3 Way Factorial Anova. Factorial ANOVA or three-way between-subjects ANOVA. Or to use the more technically correct terminology we would say that there are two main effects of drug and therapy. A 3-way between groups ANOVA was used to examine the main effects and interactions of Food Offered Species and Age as they relate to the number of feeding strikes made. The p -value of 00158 indicates that the interaction between g1 and g2 is significant.
It is also called a three-factor ANOVA with ANOVA standing. As such it extends the two-way ANOVA which is used to determine if such an interaction exists between just two independent variables ie rather than three independent variables. The first three entries of p are the p -values for the main effects. In short its telling us that the factorial ANOVA for our 3 times 2 design found a significant effect of drug F_214 2615 p 001 as well as a significant effect of therapy F_114 708 p 02. If you are not familiar with three-way interactions in ANOVA please see our general FAQ on understanding three-way interactions in ANOVA. As you may recall a Factorial ANOVA attempts to compare the influence of at least two independent variables with at least two levels each eg 1.

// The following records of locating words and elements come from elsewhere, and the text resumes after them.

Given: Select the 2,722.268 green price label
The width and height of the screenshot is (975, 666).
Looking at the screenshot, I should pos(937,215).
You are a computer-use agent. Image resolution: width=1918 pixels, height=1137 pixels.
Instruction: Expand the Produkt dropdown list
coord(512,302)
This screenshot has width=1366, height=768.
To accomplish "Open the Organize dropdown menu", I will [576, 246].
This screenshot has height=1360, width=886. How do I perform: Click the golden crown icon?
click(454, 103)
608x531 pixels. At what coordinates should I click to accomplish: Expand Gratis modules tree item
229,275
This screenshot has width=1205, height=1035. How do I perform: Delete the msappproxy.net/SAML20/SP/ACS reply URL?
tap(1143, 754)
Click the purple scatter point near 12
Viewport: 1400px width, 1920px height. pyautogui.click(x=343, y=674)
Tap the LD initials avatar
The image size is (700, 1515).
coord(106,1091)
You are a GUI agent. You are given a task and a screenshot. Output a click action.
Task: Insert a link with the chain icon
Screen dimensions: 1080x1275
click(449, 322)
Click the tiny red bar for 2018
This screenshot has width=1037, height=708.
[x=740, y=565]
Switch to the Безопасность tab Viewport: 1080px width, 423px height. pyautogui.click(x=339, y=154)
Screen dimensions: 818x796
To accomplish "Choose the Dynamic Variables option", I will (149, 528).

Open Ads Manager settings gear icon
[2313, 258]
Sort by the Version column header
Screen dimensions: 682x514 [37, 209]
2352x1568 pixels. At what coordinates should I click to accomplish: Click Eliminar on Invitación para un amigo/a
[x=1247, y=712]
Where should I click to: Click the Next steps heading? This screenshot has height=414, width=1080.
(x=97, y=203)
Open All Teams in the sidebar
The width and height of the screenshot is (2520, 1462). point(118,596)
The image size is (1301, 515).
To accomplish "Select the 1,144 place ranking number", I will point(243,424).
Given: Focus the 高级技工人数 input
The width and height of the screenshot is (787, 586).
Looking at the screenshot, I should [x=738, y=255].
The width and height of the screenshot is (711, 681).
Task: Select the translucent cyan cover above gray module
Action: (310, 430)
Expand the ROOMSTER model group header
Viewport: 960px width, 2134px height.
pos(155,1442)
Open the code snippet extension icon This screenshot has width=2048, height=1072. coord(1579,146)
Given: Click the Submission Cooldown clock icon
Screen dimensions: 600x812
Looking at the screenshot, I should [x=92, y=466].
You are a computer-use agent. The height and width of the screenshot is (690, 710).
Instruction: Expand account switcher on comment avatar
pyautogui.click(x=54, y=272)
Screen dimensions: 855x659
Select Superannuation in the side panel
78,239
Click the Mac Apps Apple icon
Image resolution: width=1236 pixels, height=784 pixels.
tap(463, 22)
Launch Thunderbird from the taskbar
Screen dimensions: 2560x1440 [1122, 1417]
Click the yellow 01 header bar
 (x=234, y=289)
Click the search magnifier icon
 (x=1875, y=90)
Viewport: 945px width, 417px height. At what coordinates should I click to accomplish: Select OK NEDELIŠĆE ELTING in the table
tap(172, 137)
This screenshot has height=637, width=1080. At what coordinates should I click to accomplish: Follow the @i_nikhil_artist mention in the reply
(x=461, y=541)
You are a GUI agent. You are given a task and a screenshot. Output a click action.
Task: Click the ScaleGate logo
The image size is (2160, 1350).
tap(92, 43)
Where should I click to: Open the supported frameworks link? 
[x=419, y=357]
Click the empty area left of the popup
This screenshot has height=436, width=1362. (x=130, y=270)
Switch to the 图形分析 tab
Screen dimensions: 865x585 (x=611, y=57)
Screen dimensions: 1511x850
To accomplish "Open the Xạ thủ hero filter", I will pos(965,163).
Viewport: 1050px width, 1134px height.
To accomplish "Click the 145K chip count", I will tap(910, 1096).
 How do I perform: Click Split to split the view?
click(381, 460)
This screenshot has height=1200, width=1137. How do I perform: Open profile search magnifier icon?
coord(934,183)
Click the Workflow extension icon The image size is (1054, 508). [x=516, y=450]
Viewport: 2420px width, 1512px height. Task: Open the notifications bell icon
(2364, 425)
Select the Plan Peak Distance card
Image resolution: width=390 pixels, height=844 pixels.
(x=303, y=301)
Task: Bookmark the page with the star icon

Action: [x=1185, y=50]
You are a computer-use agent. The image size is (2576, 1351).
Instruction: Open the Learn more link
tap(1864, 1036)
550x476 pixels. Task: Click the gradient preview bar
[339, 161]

The first three entries of p are the p -values for the main effects.
Although generally robust to assumption violations factorial ANOVA results are susceptible to bias especially when group sizes are disparate with unequal variances. The third design shows an example of a design with 2 IVs time of day and caffeine each with two levels. As you may recall a Factorial ANOVA attempts to compare the influence of at least two independent variables with at least two levels each eg 1. When the dialog box in Figure 1 appears enter A3D38 in the Input Range unclick Column headings included with data select Std by Columns as the Input Format select ANOVA as the Analysis Type and click on the OK button. At the moment it probably seems a bit redundant to refer to these as main effects. The three-way ANOVA is used to determine if there is an interaction effect between three independent variables on a continuous dependent variable ie if a three-way interaction exists.